Integrative metabolome and transcriptome profiling reveals discordant glycolysis process between osteosarcoma and normal osteoblastic cells

Kai Chen 1,2, Chunyan Zhu 1, Ming Cai 1, Dong Fu 1, Biao Cheng 1, Zhengdong Cai 1, Guodong Li 1,, Jilong Liu 3,
PMCID: PMC11823902  PMID: 24919440

Abstract

Background

Osteosarcoma (OS) is the most common primary malignant tumor of bone in children and adolescents. However, few biomarkers of diagnostic significance have been established. In recent years, high-throughput transcriptomic and metabolomic approaches make it possible for studying the levels of thousands of biomarkers simultaneously.

Methods

In this study, we integrated two disparate transcriptomic and metabolomic datasets to find meaningful biomarkers and then used an independent dataset to test the sensibility and specificity of these biomarkers.

Results

By using integrated two datasets, we discovered that the biomarkers involved in the glycolysis pathway are highly enriched, including 4 genes (ENO1, TPI1, PKG1 and LDHC) and 2 metabolites (lactate and pyruvate). The 4 genes were significantly down-regulated in OS samples as well as the 2 metabolites. The mixed metabolites + genes signature also outperformed metabolites or genes alone, with recall being 0.813 and F-measure being 0.812. And the AUC value of metabolites + genes classifier was 0.825 (compared to 0.58 for metabolites and 0.821 for genes alone).

Conclusion

Our findings establish that integrated transcriptomic and metabolomic signature can be used to distinguish OS malignant with good diagnostic accuracy superior to other methods.

Electronic supplementary material

The online version of this article (doi:10.1007/s00432-014-1719-y) contains supplementary material, which is available to authorized users.
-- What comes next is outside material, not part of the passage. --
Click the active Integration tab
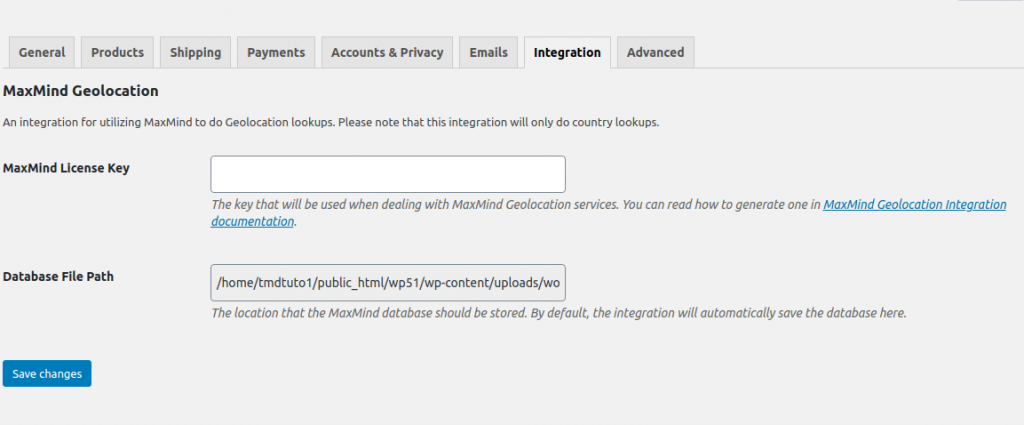The image size is (1024, 425). coord(567,53)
Keywords: Osteosarcoma, Metabolome, Transcriptome, Data integration

Introduction

Osteosarcoma (OS) is the most common highly malignant tumor of the bone and often manifests during the second or third decade of life. It accounts for approximately 60 % of all malignant bone tumors occurring in the first 2 decades of life and has an annual incidence of about 5.6 cases per million population (Stein 1975). The introduction of neoadjuvant chemotherapy 20 years ago increased long-term survival rates from 10–20 % to nearly 60–70 % (Sandberg and Bridge 2002). Although adjuvant chemotherapy effectively improves patient survival and treatment of primary tumors, some patients who present with metastatic disease and some with tumors that recur after treatment continue to have a poor prognosis. The estimated 5-year survival rate after relapse is only 25 %. Small, recurrent tumors can be hard to detect during follow-up because most are localized and difficult to access. Although computed tomography or magnetic resonance imaging is usually performed, the distinction between inflammation and recurrent tumor is sometimes impossible. Therefore, new techniques for the early diagnosis and treatment of OS are urgently needed (Jin et al. 2012).
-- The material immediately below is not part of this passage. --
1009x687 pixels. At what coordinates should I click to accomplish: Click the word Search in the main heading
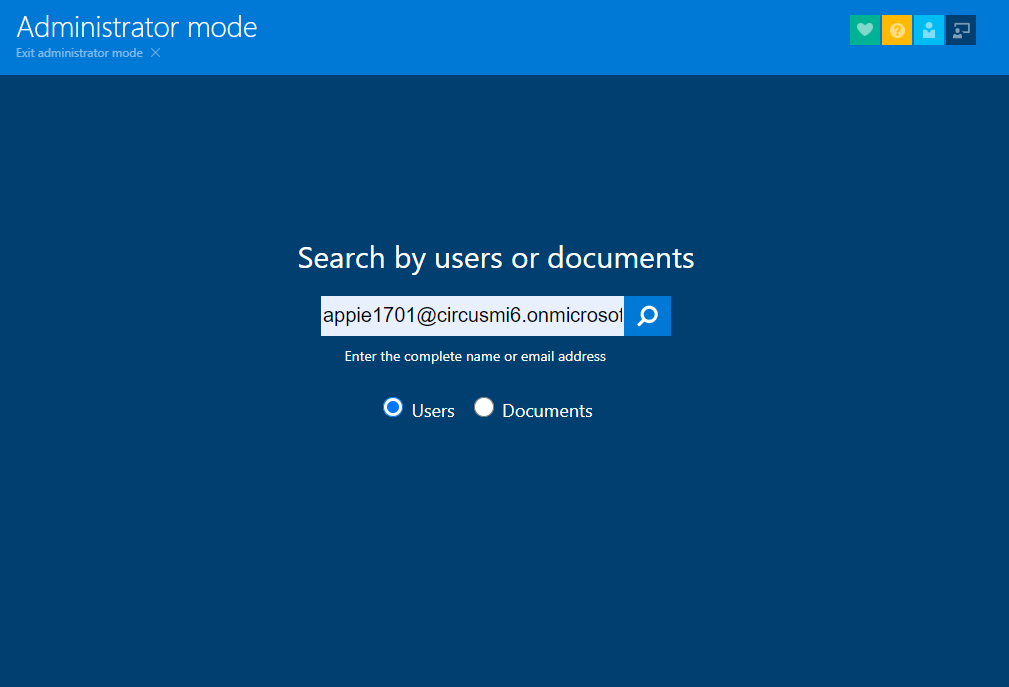click(341, 258)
Several attempts have been made to predict the occurrence and prognosis of OS based on single or multiple clinicopathologic features such as the severity of the liver function, age, tumor size, grade, microvascular invasion, portal vein thrombosis and the presence of microsatellite regions. However, their clinical applicability is worthy of further large-scale validations (Toguchida et al. 1989; Lopez-Guerrero et al. 2004). Recent studies on gene expression profiles could successfully predict the occurrence, progression or survival of cancers, but the lack of consistency of these microarray-based predictors generated from the heterogeneity of the patient cohorts and the difference in microarray platforms remain one of the major obstacles to their clinical use, making it necessary to identify a reliable and consistent predictor that is robust enough to overcome the variabilities induced by different platforms or different patient cohorts.
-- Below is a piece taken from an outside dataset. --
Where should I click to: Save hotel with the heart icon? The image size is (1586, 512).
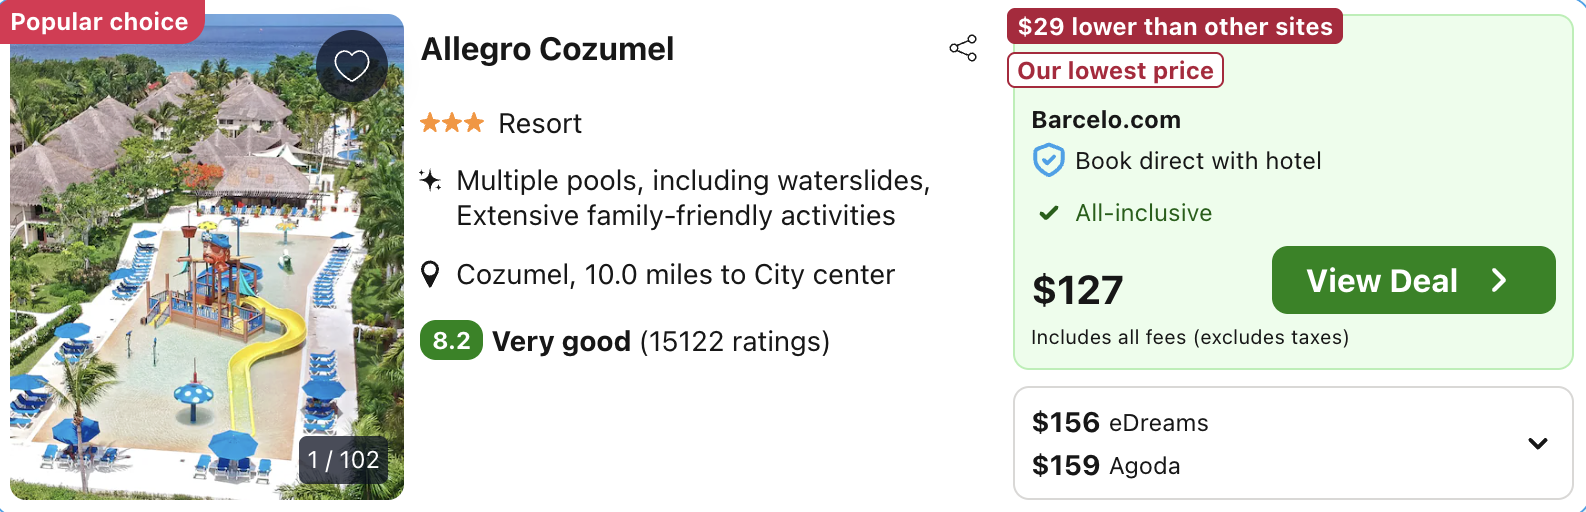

Previously, we analyzed metabolome and transcriptome of OS cells and serum from OS patients, respectively. We hypothesized that integrating both datasets could be used to find biomarkers with better performance. To this end, we aimed to integrate these two dataset in a unified statistical frame at pathway level. We found that a combination of four genes (TPI1, PGK1, ENO2 and LDHC) and two metabolites (pyruvate and lactate) is a potential signature for OS. Finally, we evaluated the general and specific performance of this integrated biomarkers in an independent dataset. Our findings establish that integrated gene and metabolite signature can be used to distinguish OS malignant with good diagnostic accuracy superior to other methods.

Materials and methods

Transcriptomic and metabolomic datasets

The transcriptomic dataset was obtained as described previously (Li et al. 2009). Briefly, three OS cell lines (MG-63, Saos-2 and U-2 OS) and one osteoblastic cell line (hFOB1.19) were subjected to Affymetrix gene microarray hybridization. Data analysis was performed using Microarray Suite 5.0 for each cell line compared to the osteoblastic cell line, respectively. Differentially expressed genes were selected using following criterion: (1) the average fold change between OS cell lines and osteoblastic cell line was more than or equal to twofolds; and (2) the p value of single sample t test was less than or equal to 0.05. T test was conducted using MATLAB 7.5 (MathWorks). The metabolomic dataset was obtained by analyzing the serum samples collected from 24 OS patients and a control group of 32 healthy individuals (Zhang et al. 2010). Serum metabolites were subjected to trimethylsilyl derivatization and analyzed by GC–TOF MS. Metabolites associated with OS were selected based on a threshold of variable importance in the projection (VIP) value (VIP > 1) from a typical sevenfold cross-validated OPLS-DA model. In parallel, these differential metabolites from the OPLS-DA model were validated at a univariate level using Student’s t test (p < 0.05). The cutoff of fold change shows how the metabolites varied from diseased individuals compared with those of the healthy controls was set to 1.2.

Patients and samples

All participants provided written informed consent, and the protocol was approved by our institutional review board. We obtained sera from 20 patients with OS and 20 age- and sex-matched healthy control subjects. Serum samples were separated by centrifugation at 3,000 r/min for 30 min. Serum aliquots of 150 μl were obtained and stored at −80 °C until use.

Real-time RT-PCR

Total RNAs from mouse uteri or cultured cells were isolated using TRIzol reagent (Invitrogen), digested by RQ1 deoxyribonuclease I (Promega) and reverse transcribed into cDNA with PrimeScript reverse transcriptase reagent kit (Perfect real time; TaKaRa, Dalian, China). For real-time RT-PCR, cDNA was amplified using a SYBR Premix Ex Taq kit (TaKaRa; DRR041S) on the Rotor-Gene 3000A system (Corbett Research, Mortlake, Victoria, Australia). The conditions used for real-time PCR were as follows: 95 °C for 10 s, followed by 40 cycles of 95°C for 5 s and 60 °C for 34 s. All reactions were run in triplicate. 18S rRNA was used for normalization. Data from real-time PCR were analyzed using the 2-ΔΔCt method. Primers used for real-time PCR were listed in Table 1.

Table 1.

Primers used in this study

Gene Primers Product length (bp)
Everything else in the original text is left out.